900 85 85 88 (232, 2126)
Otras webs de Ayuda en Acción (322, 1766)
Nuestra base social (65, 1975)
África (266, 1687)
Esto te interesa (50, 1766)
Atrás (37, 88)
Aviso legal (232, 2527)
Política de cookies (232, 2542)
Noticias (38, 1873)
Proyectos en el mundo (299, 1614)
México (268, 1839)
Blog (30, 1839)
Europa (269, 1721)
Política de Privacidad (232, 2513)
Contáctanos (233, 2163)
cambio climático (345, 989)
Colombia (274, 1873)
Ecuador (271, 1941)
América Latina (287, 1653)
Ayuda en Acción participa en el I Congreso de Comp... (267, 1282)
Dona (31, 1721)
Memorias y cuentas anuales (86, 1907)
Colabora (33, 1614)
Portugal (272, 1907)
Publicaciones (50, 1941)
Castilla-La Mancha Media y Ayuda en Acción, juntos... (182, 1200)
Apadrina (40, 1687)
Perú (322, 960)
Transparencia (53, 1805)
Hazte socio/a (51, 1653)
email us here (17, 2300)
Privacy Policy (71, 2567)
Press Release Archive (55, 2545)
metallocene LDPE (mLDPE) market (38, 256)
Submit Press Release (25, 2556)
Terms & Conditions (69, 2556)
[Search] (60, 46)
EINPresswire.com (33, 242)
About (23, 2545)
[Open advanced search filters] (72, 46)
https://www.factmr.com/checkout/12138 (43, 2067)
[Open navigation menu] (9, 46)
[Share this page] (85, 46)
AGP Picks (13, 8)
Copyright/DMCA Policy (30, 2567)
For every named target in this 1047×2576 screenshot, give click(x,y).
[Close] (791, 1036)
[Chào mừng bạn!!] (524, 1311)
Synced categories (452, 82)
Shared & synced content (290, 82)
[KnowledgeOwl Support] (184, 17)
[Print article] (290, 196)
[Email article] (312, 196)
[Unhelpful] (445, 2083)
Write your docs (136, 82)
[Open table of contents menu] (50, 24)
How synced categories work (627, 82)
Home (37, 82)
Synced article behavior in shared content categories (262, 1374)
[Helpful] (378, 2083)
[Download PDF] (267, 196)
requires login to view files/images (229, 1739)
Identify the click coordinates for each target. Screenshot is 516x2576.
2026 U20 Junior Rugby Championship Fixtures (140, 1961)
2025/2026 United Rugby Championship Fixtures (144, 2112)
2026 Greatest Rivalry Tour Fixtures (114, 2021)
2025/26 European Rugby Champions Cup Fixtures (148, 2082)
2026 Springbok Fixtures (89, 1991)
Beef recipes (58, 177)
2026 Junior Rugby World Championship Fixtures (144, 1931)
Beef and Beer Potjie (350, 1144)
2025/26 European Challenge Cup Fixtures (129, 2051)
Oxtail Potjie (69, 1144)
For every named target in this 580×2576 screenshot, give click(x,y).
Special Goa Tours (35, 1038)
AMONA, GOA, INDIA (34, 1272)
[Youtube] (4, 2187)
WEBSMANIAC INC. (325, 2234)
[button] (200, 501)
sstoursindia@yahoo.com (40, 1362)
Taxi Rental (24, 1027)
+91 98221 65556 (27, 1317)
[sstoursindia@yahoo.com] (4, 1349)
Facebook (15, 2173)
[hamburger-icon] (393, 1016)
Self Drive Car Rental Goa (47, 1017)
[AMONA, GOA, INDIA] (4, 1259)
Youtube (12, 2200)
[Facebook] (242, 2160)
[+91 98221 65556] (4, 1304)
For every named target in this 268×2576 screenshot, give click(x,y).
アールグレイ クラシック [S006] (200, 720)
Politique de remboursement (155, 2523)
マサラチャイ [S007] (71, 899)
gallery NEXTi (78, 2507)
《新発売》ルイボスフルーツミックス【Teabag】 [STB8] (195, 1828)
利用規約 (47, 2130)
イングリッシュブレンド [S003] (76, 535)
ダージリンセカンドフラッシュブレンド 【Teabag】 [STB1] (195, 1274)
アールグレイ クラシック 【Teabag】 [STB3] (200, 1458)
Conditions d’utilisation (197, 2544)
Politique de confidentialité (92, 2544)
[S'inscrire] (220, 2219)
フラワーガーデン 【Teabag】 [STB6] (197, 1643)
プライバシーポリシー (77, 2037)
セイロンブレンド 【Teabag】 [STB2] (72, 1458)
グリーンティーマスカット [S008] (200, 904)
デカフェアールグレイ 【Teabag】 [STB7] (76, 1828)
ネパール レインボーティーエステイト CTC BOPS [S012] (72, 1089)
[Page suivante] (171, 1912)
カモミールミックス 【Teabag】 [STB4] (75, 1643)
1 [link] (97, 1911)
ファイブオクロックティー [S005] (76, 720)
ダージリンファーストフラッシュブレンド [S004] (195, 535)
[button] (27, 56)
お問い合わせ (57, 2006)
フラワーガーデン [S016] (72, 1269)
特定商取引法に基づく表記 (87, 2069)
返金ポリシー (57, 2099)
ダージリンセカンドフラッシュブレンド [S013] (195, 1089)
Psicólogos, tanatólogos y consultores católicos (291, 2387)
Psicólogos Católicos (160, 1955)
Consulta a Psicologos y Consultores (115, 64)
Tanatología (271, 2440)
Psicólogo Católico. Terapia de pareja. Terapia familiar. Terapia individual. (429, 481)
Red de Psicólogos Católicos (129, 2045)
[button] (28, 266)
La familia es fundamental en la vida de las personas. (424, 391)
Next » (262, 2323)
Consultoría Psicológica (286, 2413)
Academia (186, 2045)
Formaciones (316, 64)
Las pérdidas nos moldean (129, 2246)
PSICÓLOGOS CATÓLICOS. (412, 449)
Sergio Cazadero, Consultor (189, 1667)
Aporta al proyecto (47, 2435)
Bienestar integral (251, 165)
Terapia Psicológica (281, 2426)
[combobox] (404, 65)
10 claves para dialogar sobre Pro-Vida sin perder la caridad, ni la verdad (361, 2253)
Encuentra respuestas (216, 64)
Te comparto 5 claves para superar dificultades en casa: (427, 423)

AIM OF THE TASK:
Each record shown above must be printed once more, exactly.

WRITTEN ANSWER:
900 85 85 88 (232, 2126)
Otras webs de Ayuda en Acción (322, 1766)
Nuestra base social (65, 1975)
África (266, 1687)
Esto te interesa (50, 1766)
Atrás (37, 88)
Aviso legal (232, 2527)
Política de cookies (232, 2542)
Noticias (38, 1873)
Proyectos en el mundo (299, 1614)
México (268, 1839)
Blog (30, 1839)
Europa (269, 1721)
Política de Privacidad (232, 2513)
Contáctanos (233, 2163)
cambio climático (345, 989)
Colombia (274, 1873)
Ecuador (271, 1941)
América Latina (287, 1653)
Ayuda en Acción participa en el I Congreso de Comp... (267, 1282)
Dona (31, 1721)
Memorias y cuentas anuales (86, 1907)
Colabora (33, 1614)
Portugal (272, 1907)
Publicaciones (50, 1941)
Castilla-La Mancha Media y Ayuda en Acción, juntos... (182, 1200)
Apadrina (40, 1687)
Perú (322, 960)
Transparencia (53, 1805)
Hazte socio/a (51, 1653)
email us here (17, 2300)
Privacy Policy (71, 2567)
Press Release Archive (55, 2545)
metallocene LDPE (mLDPE) market (38, 256)
Submit Press Release (25, 2556)
Terms & Conditions (69, 2556)
[Search] (60, 46)
EINPresswire.com (33, 242)
About (23, 2545)
[Open advanced search filters] (72, 46)
https://www.factmr.com/checkout/12138 (43, 2067)
[Open navigation menu] (9, 46)
[Share this page] (85, 46)
AGP Picks (13, 8)
Copyright/DMCA Policy (30, 2567)
For every named target in this 1047×2576 screenshot, give click(x,y).
[Close] (791, 1036)
[Chào mừng bạn!!] (524, 1311)
Synced categories (452, 82)
Shared & synced content (290, 82)
[KnowledgeOwl Support] (184, 17)
[Print article] (290, 196)
[Email article] (312, 196)
[Unhelpful] (445, 2083)
Write your docs (136, 82)
[Open table of contents menu] (50, 24)
How synced categories work (627, 82)
Home (37, 82)
Synced article behavior in shared content categories (262, 1374)
[Helpful] (378, 2083)
[Download PDF] (267, 196)
requires login to view files/images (229, 1739)
Identify the click coordinates for each target. Screenshot is 516x2576.
2026 U20 Junior Rugby Championship Fixtures (140, 1961)
2025/2026 United Rugby Championship Fixtures (144, 2112)
2026 Greatest Rivalry Tour Fixtures (114, 2021)
2025/26 European Rugby Champions Cup Fixtures (148, 2082)
2026 Springbok Fixtures (89, 1991)
Beef recipes (58, 177)
2026 Junior Rugby World Championship Fixtures (144, 1931)
Beef and Beer Potjie (350, 1144)
2025/26 European Challenge Cup Fixtures (129, 2051)
Oxtail Potjie (69, 1144)
For every named target in this 580×2576 screenshot, give click(x,y).
Special Goa Tours (35, 1038)
AMONA, GOA, INDIA (34, 1272)
[Youtube] (4, 2187)
WEBSMANIAC INC. (325, 2234)
[button] (200, 501)
sstoursindia@yahoo.com (40, 1362)
Taxi Rental (24, 1027)
+91 98221 65556 (27, 1317)
[sstoursindia@yahoo.com] (4, 1349)
Facebook (15, 2173)
[hamburger-icon] (393, 1016)
Self Drive Car Rental Goa (47, 1017)
[AMONA, GOA, INDIA] (4, 1259)
Youtube (12, 2200)
[Facebook] (242, 2160)
[+91 98221 65556] (4, 1304)
For every named target in this 268×2576 screenshot, give click(x,y).
アールグレイ クラシック [S006] (200, 720)
Politique de remboursement (155, 2523)
マサラチャイ [S007] (71, 899)
gallery NEXTi (78, 2507)
《新発売》ルイボスフルーツミックス【Teabag】 [STB8] (195, 1828)
利用規約 (47, 2130)
イングリッシュブレンド [S003] (76, 535)
ダージリンセカンドフラッシュブレンド 【Teabag】 [STB1] (195, 1274)
アールグレイ クラシック 【Teabag】 [STB3] (200, 1458)
Conditions d’utilisation (197, 2544)
Politique de confidentialité (92, 2544)
[S'inscrire] (220, 2219)
フラワーガーデン 【Teabag】 [STB6] (197, 1643)
プライバシーポリシー (77, 2037)
セイロンブレンド 【Teabag】 [STB2] (72, 1458)
グリーンティーマスカット [S008] (200, 904)
デカフェアールグレイ 【Teabag】 [STB7] (76, 1828)
ネパール レインボーティーエステイト CTC BOPS [S012] (72, 1089)
[Page suivante] (171, 1912)
カモミールミックス 【Teabag】 [STB4] (75, 1643)
1 [link] (97, 1911)
ファイブオクロックティー [S005] (76, 720)
ダージリンファーストフラッシュブレンド [S004] (195, 535)
[button] (27, 56)
お問い合わせ (57, 2006)
フラワーガーデン [S016] (72, 1269)
特定商取引法に基づく表記 (87, 2069)
返金ポリシー (57, 2099)
ダージリンセカンドフラッシュブレンド [S013] (195, 1089)
Psicólogos, tanatólogos y consultores católicos (291, 2387)
Psicólogos Católicos (160, 1955)
Consulta a Psicologos y Consultores (115, 64)
Tanatología (271, 2440)
Psicólogo Católico. Terapia de pareja. Terapia familiar. Terapia individual. (429, 481)
Red de Psicólogos Católicos (129, 2045)
[button] (28, 266)
La familia es fundamental en la vida de las personas. (424, 391)
Next » (262, 2323)
Consultoría Psicológica (286, 2413)
Academia (186, 2045)
Formaciones (316, 64)
Las pérdidas nos moldean (129, 2246)
PSICÓLOGOS CATÓLICOS. (412, 449)
Sergio Cazadero, Consultor (189, 1667)
Aporta al proyecto (47, 2435)
Bienestar integral (251, 165)
Terapia Psicológica (281, 2426)
[combobox] (404, 65)
10 claves para dialogar sobre Pro-Vida sin perder la caridad, ni la verdad (361, 2253)
Encuentra respuestas (216, 64)
Te comparto 5 claves para superar dificultades en casa: (427, 423)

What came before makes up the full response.